_What you need to do_.
(a) Decide whether each statement agrees with the boxing essay, answering yes or no and quoting the deciding words: (i) the writer's first opponent was a firefighter; (ii) the writer was older than that first opponent; (iii) the writer accepts that people fear public speaking more than anything else.
(b) Write the next few paragraphs of the boxing essay, picking up after its final sentence.

_Page excerpt_.
·····
Fighting is undeniably a fact of life. Like it or not, someone is always waging war on you for that job, that potential relationship partner, that social status, and anything else one can think of. This life is quite literally a fight to the death.
Perhaps the hardest fight we face comes when we’re alone. From the time we’re young, we exist in a perpetual battle with that voice inside our own heads that chips away at us for not being good enough, intelligent enough, competent enough, tall enough, or skinny enough. The list goes on.
“Look at you baldy, grow some hair.” You know that voice. It’s the voice that stops you from expanding outside your comfort zone to learn new things, the voice that puts up roadblocks in your life’s path, and the voice that keeps you from being the person you want to be. We can be our own worst enemies.
A friend of mine recently asked me what it was like to step in a boxing ring for the first time and it made me think deeply about that nagging voice and how best to overcome fear. After all, a desire to tell that voice to shut its mouth is what got me into the sport in the first place. After backing down from a few fights throughout my childhood and being unable to get the self-hating all the way out of my system, I guess you could say I had something to prove.
When my buddy posed this question to me, my response to him was to imagine the fear of public speaking multiplied a million times. I read somewhere that people fear public speaking more than anything else, but I don’t buy it. Public fighting is way worse.
My first-ever opponent was a yoked-up firefighter who walked around the Atlanta Police Athletic League boxing gym with confidence and swagger. He was heavier and taller than me, but I was a young and fit 24-year-old who had the advantage of youth over him by probably 8 or 10 years. I was fearful, but not of him.
Going into it, I knew that I’d be fighting in front of a crowd of people who I’d have to see again and again professionally for a long time. A whipping would have surely dented any tough-guy reputation I might have had, but people who demean or besmirch others as they throw caution to the wind are just noise makers trying to build themselves up to face the voices of their own demons. Whether or not I’m any good at it, you can either get in there and do what I’m doing or shut up about it. I was still scared to fight, but not of those people.
For me, the fear was completely internal. Put plainly, I was afraid that I might at some point give up on myself and have to face the music that I cracked under pressure. We’ve all given up on ourselves before, when things got tough. Is there any worse feeling afterwards?
·····
_Given data_.
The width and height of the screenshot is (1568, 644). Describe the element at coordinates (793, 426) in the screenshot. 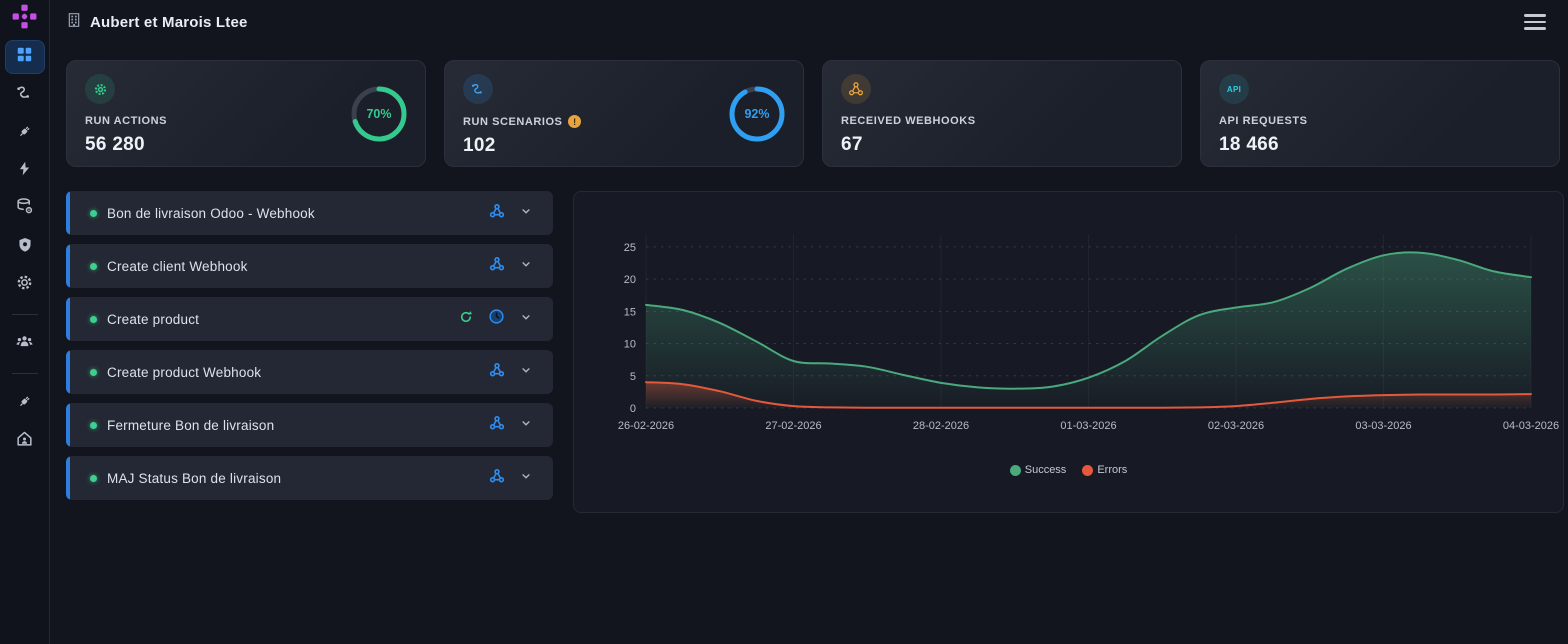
·····
_Responses to the exercise_.
(a)
(i) Yes: "My first-ever opponent was a yoked-up firefighter"
(ii) No: "I was a young and fit 24-year-old who had the advantage of youth over him by probably 8 or 10 years"
(iii) No: "I read somewhere that people fear public speaking more than anything else, but I don’t buy it"

(b)
I trained incredibly hard, got my bell rung a few times in sparring, and fought through a soreness in muscles I didn’t even know I had for about three months leading up to fight night. Still, my insecurities had such a powerful grip on me that I irrationally destroyed the old legs on the eve of the fight by running three miles for speed. I just had to prove to myself that I was in tip-top shape and ready to go. Well, it cost me dearly. Remember how I said we can be our own worst enemies?
When I opened my eyes the morning of the fight, I was instantly filled with dread. My legs felt like achy lead pipes and an Epsom salt bath failed to do anything for them. I had a hard time holding down breakfast and this pervasive thought that I had sabotaged myself lingered every second of every minute in the hours leading up to leaving for the Atlanta Civic Center. I was completely overcooked and there was no turning back. The sun was going to set and I was soon going to have to face this guy.
I was about to go into war and fight to the death, but that didn’t matter. The thing about potentially deadly situations in Cop-land is you don’t get the chance to experience the anticipation. Those events tend to come out of nowhere and then they’re over with before you can do anything but react. After all, perps who want to hurt us aren’t known for sending out an invitation with a date and time to show up. The fight you know is coming crawls deeper into your soul than the one that takes you by surprise.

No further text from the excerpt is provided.